Video: Jimmy Fallon Is The World’s Cutest Awkward Dad…Without Ever Actually Having Any Kids

Jimmy Fallon, I think I might be developing a Lena Dunham-style crush on you. Actually, no, that’s a lie. I had my very own crush on him in high school, I just wasn’t motivated enough to write a play where we switched bodies. Instead I’d just…you know…sit on the couch and watch him crack himself up on SNL. I guess that’s the difference between Lena and me: when she had a crush on Jimmy Fallon, she wrote a play about it, and when I had a crush I…watched television. Goddamn you, Jimmy Fallon, you’re the reason I don’t have a hit show on HBO right now. I always knew it wasn’t my own fault.

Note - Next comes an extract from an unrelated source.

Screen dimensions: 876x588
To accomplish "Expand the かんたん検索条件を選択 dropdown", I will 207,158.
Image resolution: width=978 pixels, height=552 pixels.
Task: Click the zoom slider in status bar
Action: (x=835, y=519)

Anywayyyyy. In honor of Father’s Day (which is tomorrow — you only have one day left to buy your dad a tie he’ll never wear!), Jimmy did a sketch on his show called ‘The Evolution of Dad Dancing‘. Modeled off of the most popular video on YouTube, ‘The Evolution of Dance‘, Jimmy’s video highlights the changes in the awkward ways that dads have (and still do) dance over the years. Jimmy does all the dancing himself, in a red polo tucked into khakis with Dad glasses and sitcom dad hair. Plus an omnipresent goofy smile. Look for old classics like ‘The Groovy Hitchhiker,’ last seen getting busted out at a wedding after a couple glasses of champagne, and ‘The Slippery Snake’, which hasn’t appeared since he chaperoned your prom.

Basically, this is an awesomely cute idea, and Jimmy Fallon is also so downright adorable that I would probably watch him do any and every dance move ever, so it all works out. Happy (almost) Father’s Day to everyone — go hug your awkward dad, because he loves you very much.

Oh and note to self — write a play tonight about switching bodies with Jimmy Fallon. Then tomorrow, e-mail HBO executives and request hit show. Also buy paper towels.